ZESTAW ZADAŃ
a. Ile goli stracił Bystry w pierwszych trzech kwadransach według relacji z meczu Bystrego?
b. Przepisz z relacji z meczu Bystrego fragment od słów „Bystry żegna się” aż po słowa „już nie wyszedł.”, zastępując „w środę” wyrażeniem „w czwartek”.

WYBRANY FRAGMENT

**********

05.07.2015, 22:02 | czytano: 662

Bystry żegna się klasą A

Cud się nie wydarzył. Już w środę A-klasowcy skomplikowali sobie sytuację. Dzisiaj podopieczni prezesa Janusza Łojasa postawili kropkę nad „i” już w pierwszej połowie, bo Bystry na drugą już nie wyszedł.
Prezes Przełęczy był cały w skowronkach, chociaż cały sezon zarzekał się, że nie pcha się do wyższej klasy. Albo to był sprytny kamuflaż, albo… piłkarze zrobili mu miły prezent. Przełęcz już w meczach ligowych prezentowała ciekawy futbol. Ci, którzy obserwowali spotkania barażowe tego zespołu z lipniczanami, twierdzili, iż jest to groźny przeciwnik i swobodnie ogra Bystrego. Nie wszyscy w te słowa wierzyli, bo w końcu z Nowym Bystrym też ułomki nie grają. Łopuszanie już lipniczanom zawiesili wysoko poprzeczkę, która dla Bystrego była nie do przeskoczenia. Do tego piłkarze Bystrego są ogromnie nieodpowiedzialni, bo na rewanż nie wszyscy przyjechali z dowodami i przy konfrontacji były problemy. Ten fakt wykorzystali miejscowi, którzy szybko objęli prowadzenie. Grali z wielkim rozmachem, a bramki zdobywali po składnych akcjach, po których ręce same składały się do oklasków. Bystry zainkasował w pierwszych trzech kwadransach pięć goli i… nie wyszedł na drugą połowę.

**********

REKORDY DANYCH
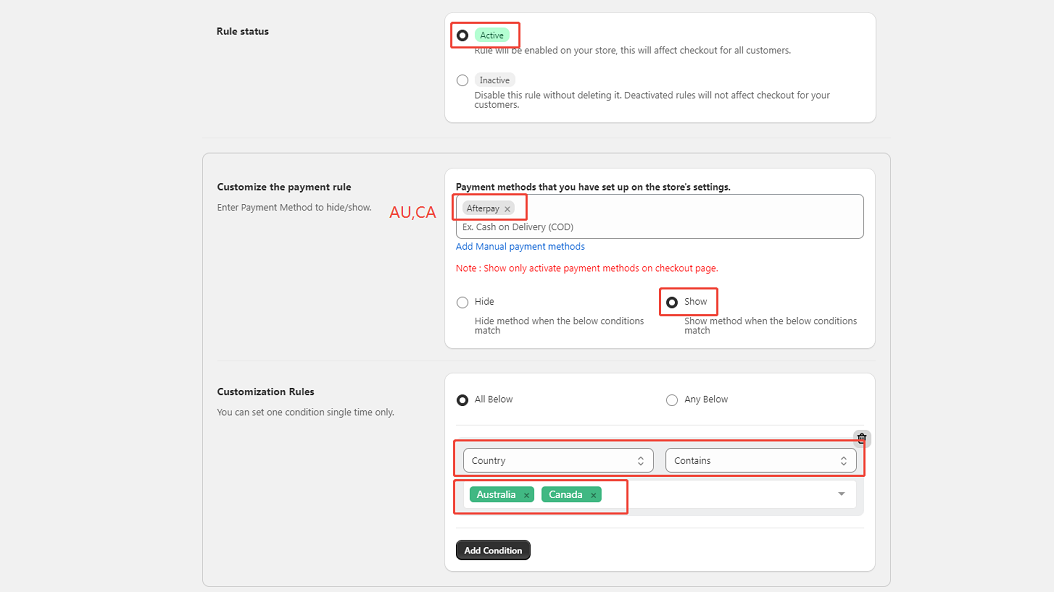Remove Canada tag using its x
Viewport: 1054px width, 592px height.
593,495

**********

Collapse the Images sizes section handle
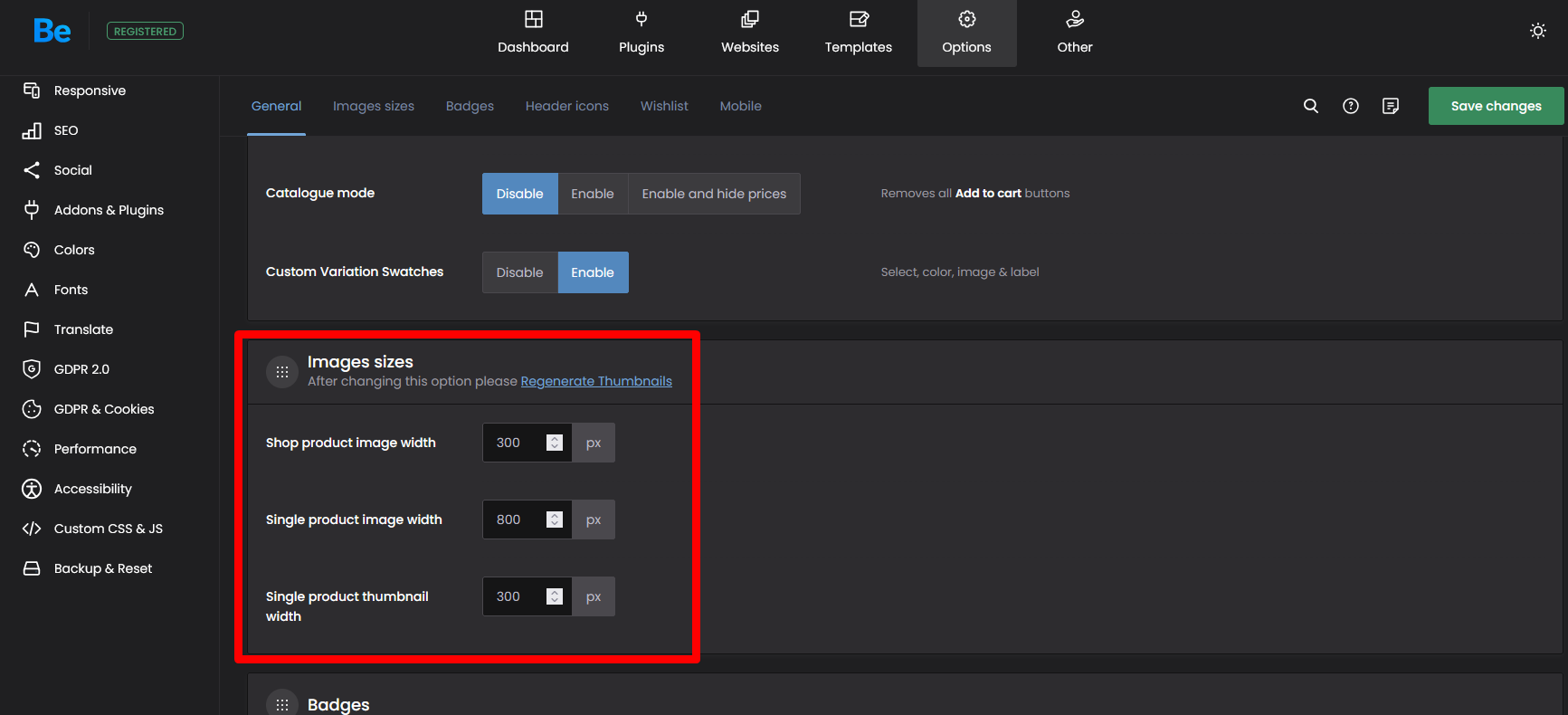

**********

ODPOWIEDZI DO ZADAŃ
a. Pięć goli.

b.
Bystry żegna się klasą A

Cud się nie wydarzył. Już w czwartek A-klasowcy skomplikowali sobie sytuację. Dzisiaj podopieczni prezesa Janusza Łojasa postawili kropkę nad „i” już w pierwszej połowie, bo Bystry na drugą już nie wyszedł.